2. The Fault in the Stars

Don’t be like Al Roker, whose expertise is in weather, not chatting about movies. Also, while the film’s actual title is clunky enough, those repeated “the’s” in this fake title are murder on the tongue. Just terrible to say.

3. The Faulty Stars

This sounds like the stars are on the blink, as if they are suffering from some kind of electrical failure. That doesn’t make sense in a multitude of ways. Also, this could be mistaken for some sort of all-star Fawlty Towers reunion.

4. Stars, With Faults, Possibly Ours

Actually acceptable, simply because it sounds appropriately poetic and confusing.

5. The Faults

Earthquake movie?
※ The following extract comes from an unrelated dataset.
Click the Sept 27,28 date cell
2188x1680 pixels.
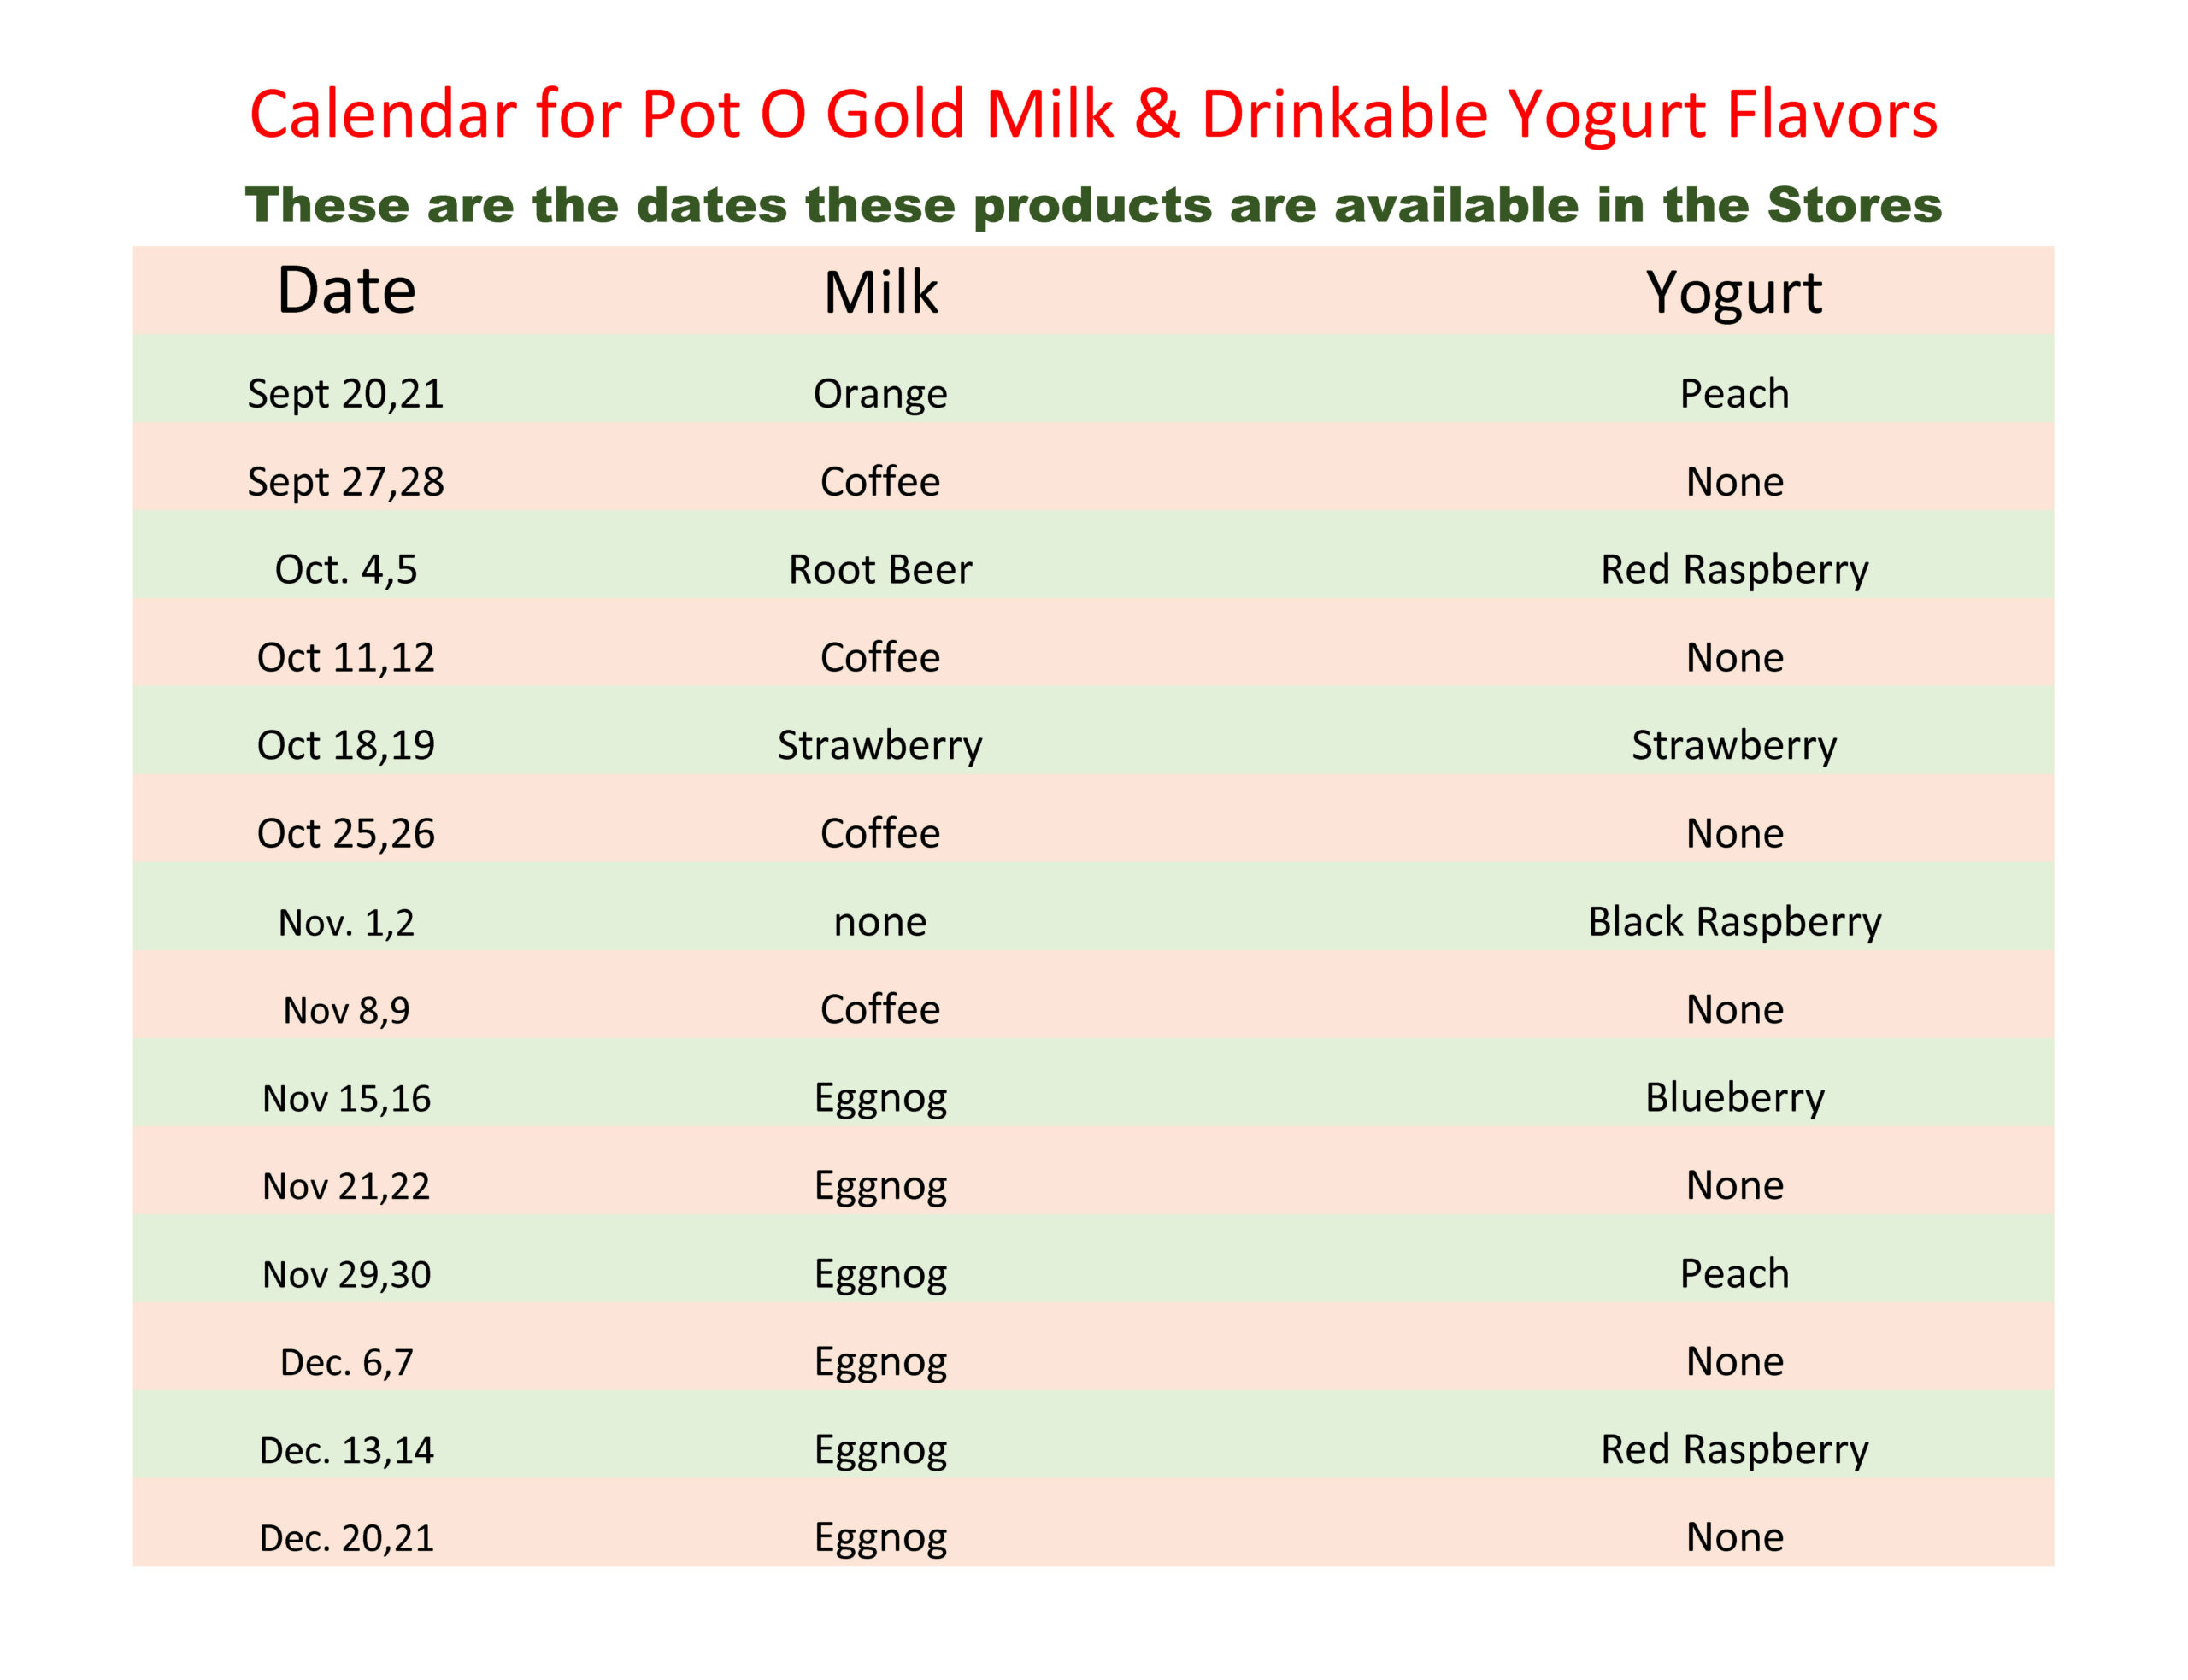[346, 481]
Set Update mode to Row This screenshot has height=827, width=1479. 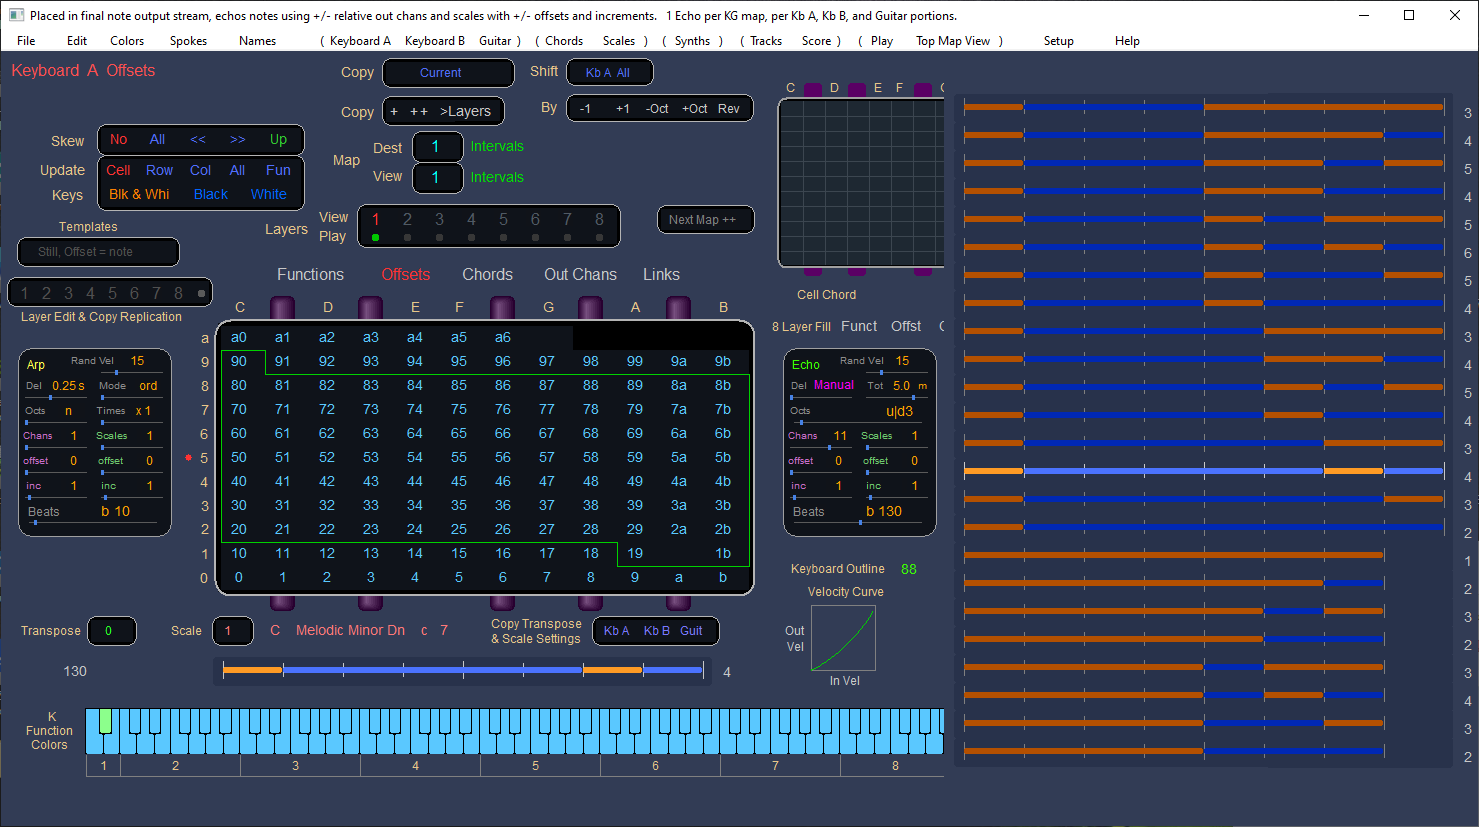pyautogui.click(x=159, y=171)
No, really, is this an earthquake movie title yet? Because it should be.

6. The Stars

Too general and way too easy to mix up with Star Wars, Star Trek and the 1988 doc series of the same name.

7. Cancer Movie

The worst possible version.

8. Faults in the Stars

Close, but no cigar. You’re missing some key words here, especially that “our,” which adds a necessary level of involvement and ownership. Are they our stars, or the characters’ stars? Whose stars? Wait, are you crying already?

9. Divergent Reunion

Woodley and Elgort previously played siblings in this year’s Divergent. Yes, that sounds kind of awkward and weird, but no, it doesn’t really seem that way on-screen, probably because the duo didn’t spend too much time together in that first film and their relationship is so (ahem) different in this new feature. (That, of course, will likely change when the film’s sequel arrives, so let’s be happy The Fault in Our Stars is hitting screens this year.)

10. The Fault In Our Stars

You might as well get the capitalization right while you’re at it. This is difficult to pull off in person.

The Fault in Our Stars opens on June 6th.